In its findings, which were published on Friday, the CCAAC expressed some sympathy with this view. It said: "There is likely to be a public benefit associated with a consumer regulator being capable of ensuring that credit card surcharges are limited to the reasonable costs of card acceptance."
It also agreed that enforcement of the standard may be difficult. It said: "The actual costs incurred by merchants are not observable by the card schemes."
However, it concluded that the "CCAAC does not advocate any amendment to the standard. The current regime is the result of extensive consideration by the RBA and it would be premature at this stage to recommend amendments."
Instead it suggested that "policy makers may wish to consider further consultation on possible amendments to the ACL [Australian Consumer Law], to require upfront disclosure of any fee or surcharge [and] disclosure of the availability of different types of payment methods."
Yes Minister's Sir Humphrey Appleby could not have worded it better.
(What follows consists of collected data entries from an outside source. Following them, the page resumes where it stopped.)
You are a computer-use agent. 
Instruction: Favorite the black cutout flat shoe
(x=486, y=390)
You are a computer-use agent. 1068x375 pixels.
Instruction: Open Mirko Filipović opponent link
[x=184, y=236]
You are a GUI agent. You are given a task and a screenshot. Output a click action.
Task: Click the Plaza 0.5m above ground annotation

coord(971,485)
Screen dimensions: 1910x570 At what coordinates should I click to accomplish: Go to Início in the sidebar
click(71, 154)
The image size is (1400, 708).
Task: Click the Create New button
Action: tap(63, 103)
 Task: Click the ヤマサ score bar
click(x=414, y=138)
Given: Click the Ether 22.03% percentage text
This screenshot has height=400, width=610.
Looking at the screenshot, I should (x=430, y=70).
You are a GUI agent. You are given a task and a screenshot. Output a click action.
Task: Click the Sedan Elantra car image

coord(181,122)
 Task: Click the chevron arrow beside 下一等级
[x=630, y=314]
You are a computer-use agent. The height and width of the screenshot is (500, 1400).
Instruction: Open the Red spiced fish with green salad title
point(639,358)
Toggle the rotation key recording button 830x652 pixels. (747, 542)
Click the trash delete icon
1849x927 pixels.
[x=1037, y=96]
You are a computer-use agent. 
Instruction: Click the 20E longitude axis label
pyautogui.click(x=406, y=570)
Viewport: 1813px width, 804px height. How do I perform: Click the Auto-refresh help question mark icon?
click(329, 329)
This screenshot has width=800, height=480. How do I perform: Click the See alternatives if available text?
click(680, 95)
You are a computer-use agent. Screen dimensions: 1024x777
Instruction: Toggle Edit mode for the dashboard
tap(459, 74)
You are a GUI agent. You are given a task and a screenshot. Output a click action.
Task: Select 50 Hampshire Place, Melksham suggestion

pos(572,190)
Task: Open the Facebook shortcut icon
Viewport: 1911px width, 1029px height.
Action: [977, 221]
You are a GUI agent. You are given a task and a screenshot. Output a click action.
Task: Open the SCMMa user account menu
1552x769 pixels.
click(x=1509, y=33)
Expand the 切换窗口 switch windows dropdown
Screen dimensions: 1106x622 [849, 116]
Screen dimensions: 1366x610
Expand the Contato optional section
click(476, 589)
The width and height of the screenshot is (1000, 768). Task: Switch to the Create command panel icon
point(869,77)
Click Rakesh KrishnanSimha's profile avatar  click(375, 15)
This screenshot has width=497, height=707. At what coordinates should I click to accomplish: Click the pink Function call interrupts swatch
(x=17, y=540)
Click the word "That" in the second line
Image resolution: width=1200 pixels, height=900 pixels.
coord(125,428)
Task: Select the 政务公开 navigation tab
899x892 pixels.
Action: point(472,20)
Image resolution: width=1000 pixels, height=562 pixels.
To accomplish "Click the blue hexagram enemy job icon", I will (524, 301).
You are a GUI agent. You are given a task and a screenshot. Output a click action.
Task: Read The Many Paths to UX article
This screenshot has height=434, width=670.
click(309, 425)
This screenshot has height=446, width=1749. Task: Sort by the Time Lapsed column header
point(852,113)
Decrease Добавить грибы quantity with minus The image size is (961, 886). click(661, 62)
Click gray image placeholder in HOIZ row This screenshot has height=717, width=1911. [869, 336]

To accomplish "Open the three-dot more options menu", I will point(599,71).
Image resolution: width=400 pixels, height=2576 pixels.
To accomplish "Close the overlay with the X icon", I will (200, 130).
The change the RBA made in March was to give card scheme operators the right to change their scheme rules, so as to limit surcharging to reasonable cost. This was in response to complaints from consumers and card scheme operators that some surcharges were excessive.
Under the new rules, merchants have a right to recover their card acceptance costs through a surcharge. The surcharge is limited to the "reasonable cost of acceptance", which includes the merchant service fee charged by the merchant's acquiring bank and some additional costs.
Following this, the Australian government then asked the CCAAC to look into the whole issue of credit card surcharging and transaction fees.
Visa's submission on this issue pointed out the difficulty of fulfilling the role the RBA had given it. It said card schemes have to limit the activities of merchants with whom they do not have direct relationships; card schemes work through acquiring banks, which have the direct relationship with merchants.
Commonwealth Bank's submission argued that card schemes should be excluded from taking on an enforcement role because they have a vested interest in discouraging merchant surcharging. It also argued that acquiring banks should not perform this role because they have an interest in maintaining their business relationships with their merchant customers.
Consumers' advocate Choice said: "Choice has consistently expressed concern that no government agency or regulator is responsible for enforcing or monitoring the new RBA surcharging rules. Further action is needed to enforce the new surcharging framework."
What the CCAAC has done instead is to identify a range of "better practice principles" whose adoption would improve the transparency of surcharges and fees. These include the adoption of simpler pricing methods and greater clarity on prices.
The CCAAC's recommendations sit oddly with the findings of its Inquiry, which show that consumers buying cheap flights can pay a surcharge of A$17 on $49 tickets and that one consumer paid a $950 surcharge on a $50,000 purchase.